*What this task involves*
Write out exactly, with both ends included, the lines that run from the line containing "Click the AUDUSD,M30 chart title text" to the end of the entries. Pictures are not part of the answer.

*Data*
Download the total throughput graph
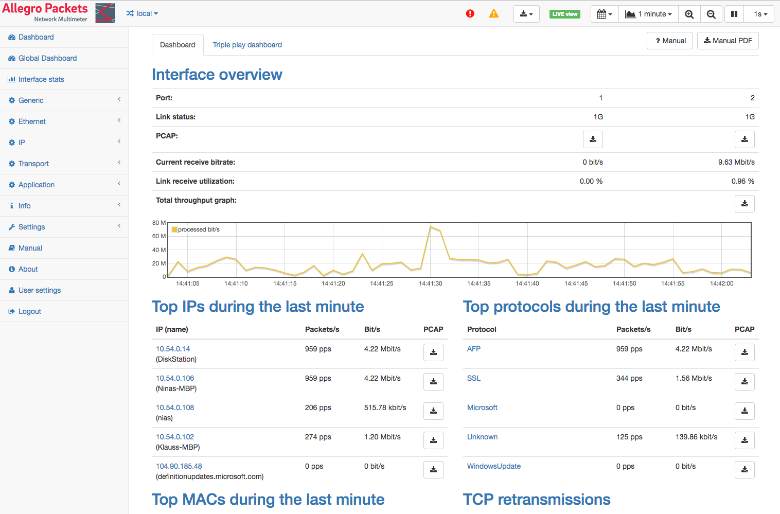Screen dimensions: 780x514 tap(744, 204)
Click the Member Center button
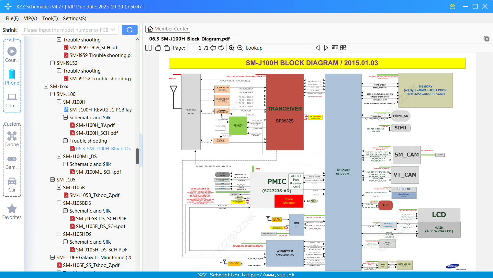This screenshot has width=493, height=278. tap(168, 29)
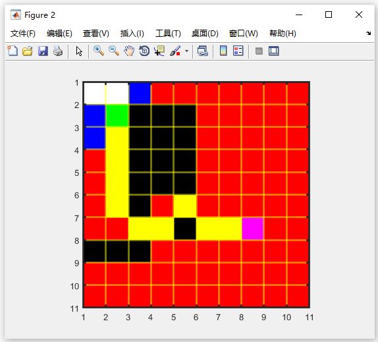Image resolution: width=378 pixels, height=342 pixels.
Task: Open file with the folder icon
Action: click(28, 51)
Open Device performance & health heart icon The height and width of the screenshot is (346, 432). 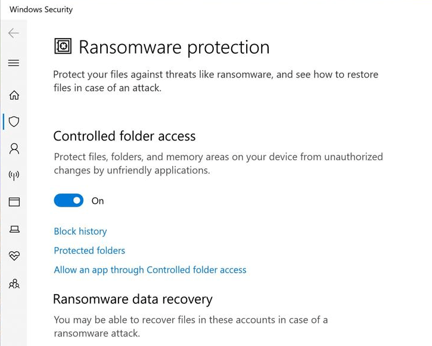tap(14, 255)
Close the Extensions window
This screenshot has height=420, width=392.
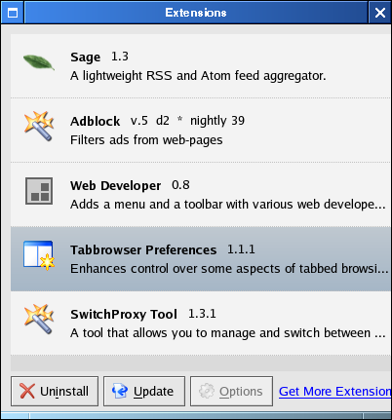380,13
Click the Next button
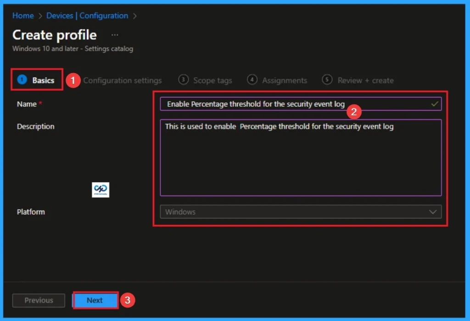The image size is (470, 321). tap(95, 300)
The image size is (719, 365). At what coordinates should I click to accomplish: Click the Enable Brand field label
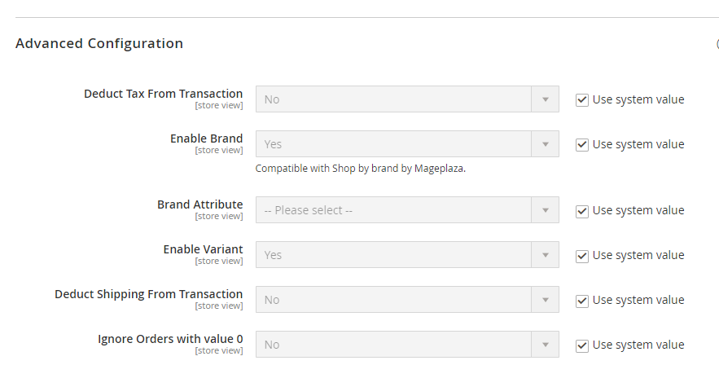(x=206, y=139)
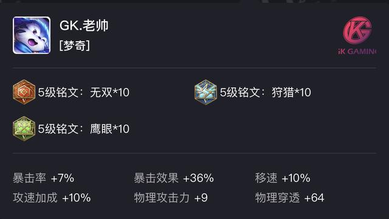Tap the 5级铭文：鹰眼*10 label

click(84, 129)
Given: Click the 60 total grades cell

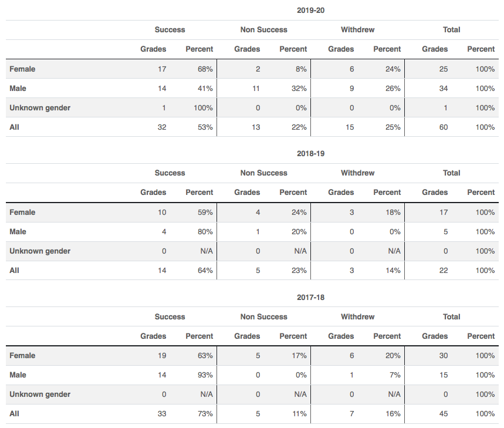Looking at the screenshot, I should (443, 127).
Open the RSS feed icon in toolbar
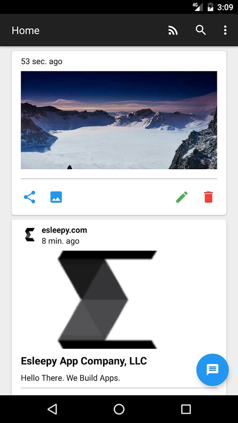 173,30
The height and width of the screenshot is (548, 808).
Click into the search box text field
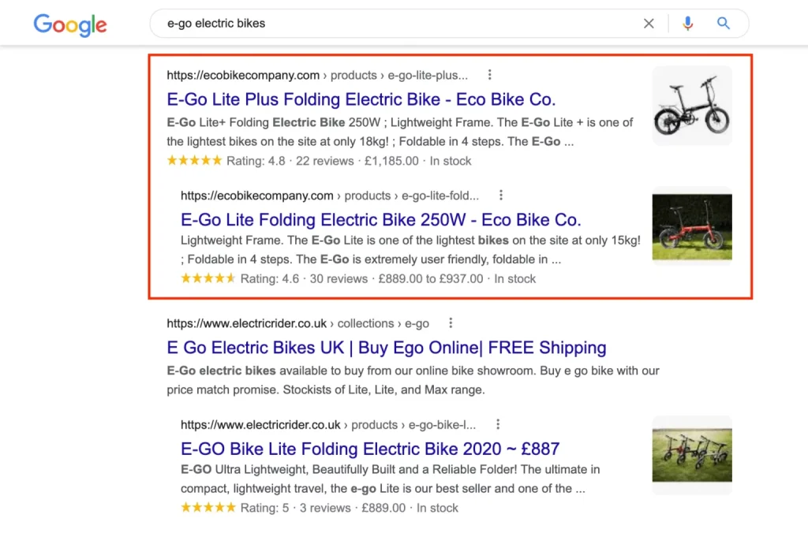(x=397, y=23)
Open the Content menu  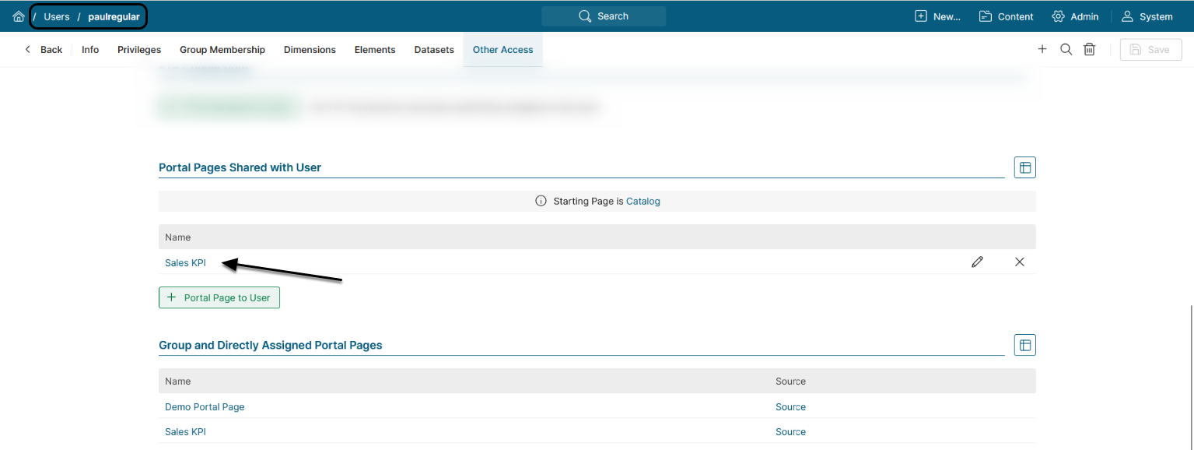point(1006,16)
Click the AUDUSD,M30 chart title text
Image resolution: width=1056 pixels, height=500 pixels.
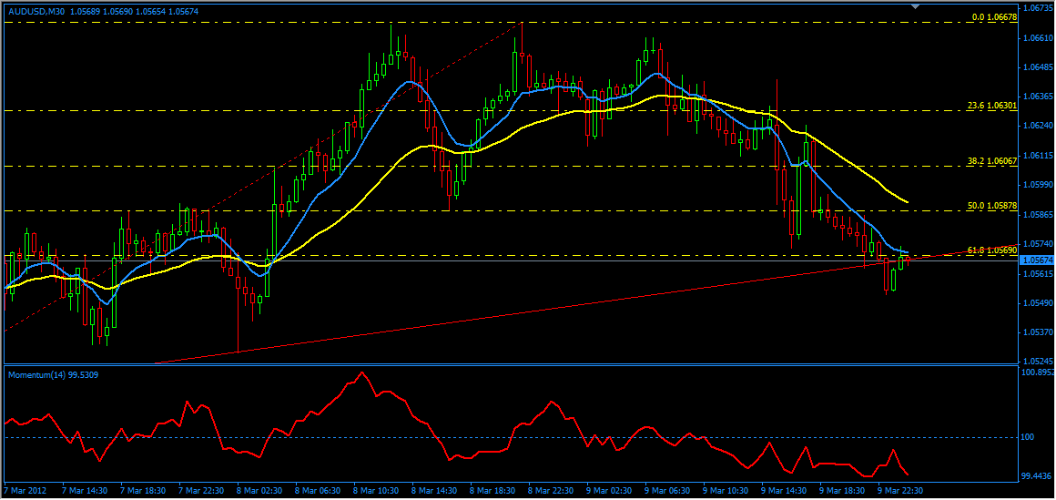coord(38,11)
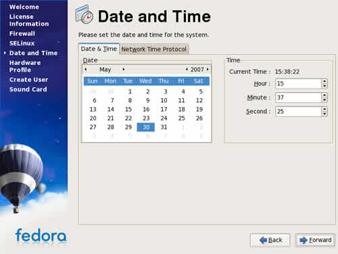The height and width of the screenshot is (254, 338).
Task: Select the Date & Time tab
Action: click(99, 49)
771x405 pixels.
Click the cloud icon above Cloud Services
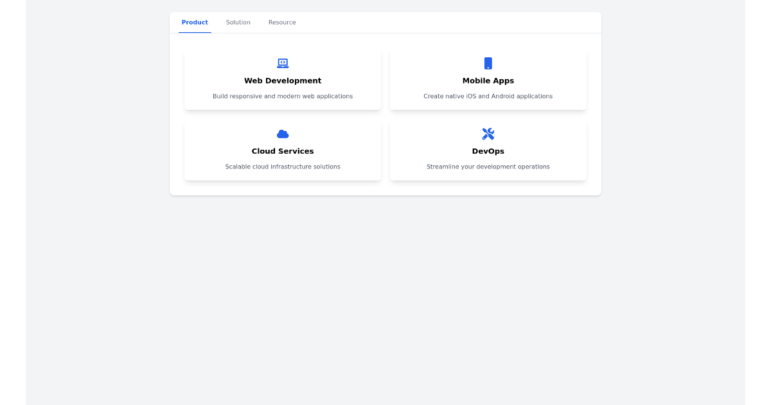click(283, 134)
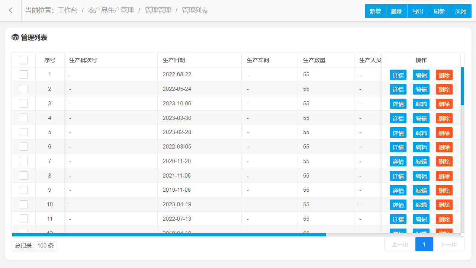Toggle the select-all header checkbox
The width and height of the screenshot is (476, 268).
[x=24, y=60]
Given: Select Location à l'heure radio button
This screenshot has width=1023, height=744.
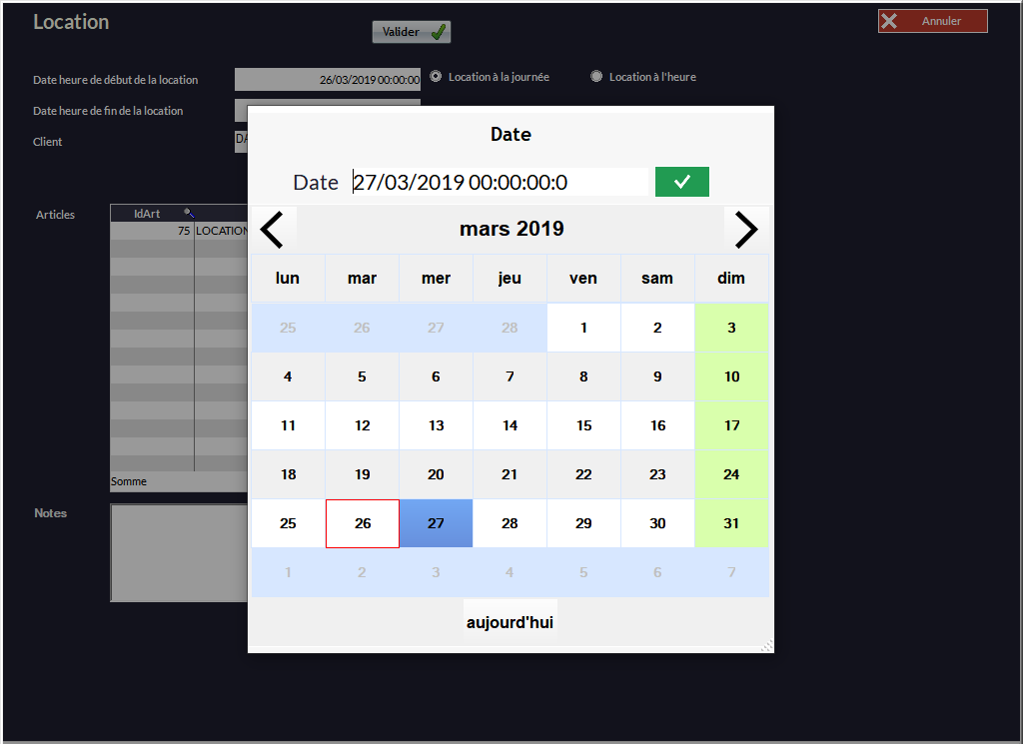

*Expected output*
Click the AUDUSD,M30 chart title text
Image resolution: width=1056 pixels, height=500 pixels.
coord(38,11)
The height and width of the screenshot is (254, 338).
Task: Select the Date & Time tab
Action: click(99, 49)
771x405 pixels.
Click the cloud icon above Cloud Services
click(283, 134)
Toggle the select-all header checkbox
The width and height of the screenshot is (476, 268).
[x=24, y=60]
Given: Select Location à l'heure radio button
This screenshot has width=1023, height=744.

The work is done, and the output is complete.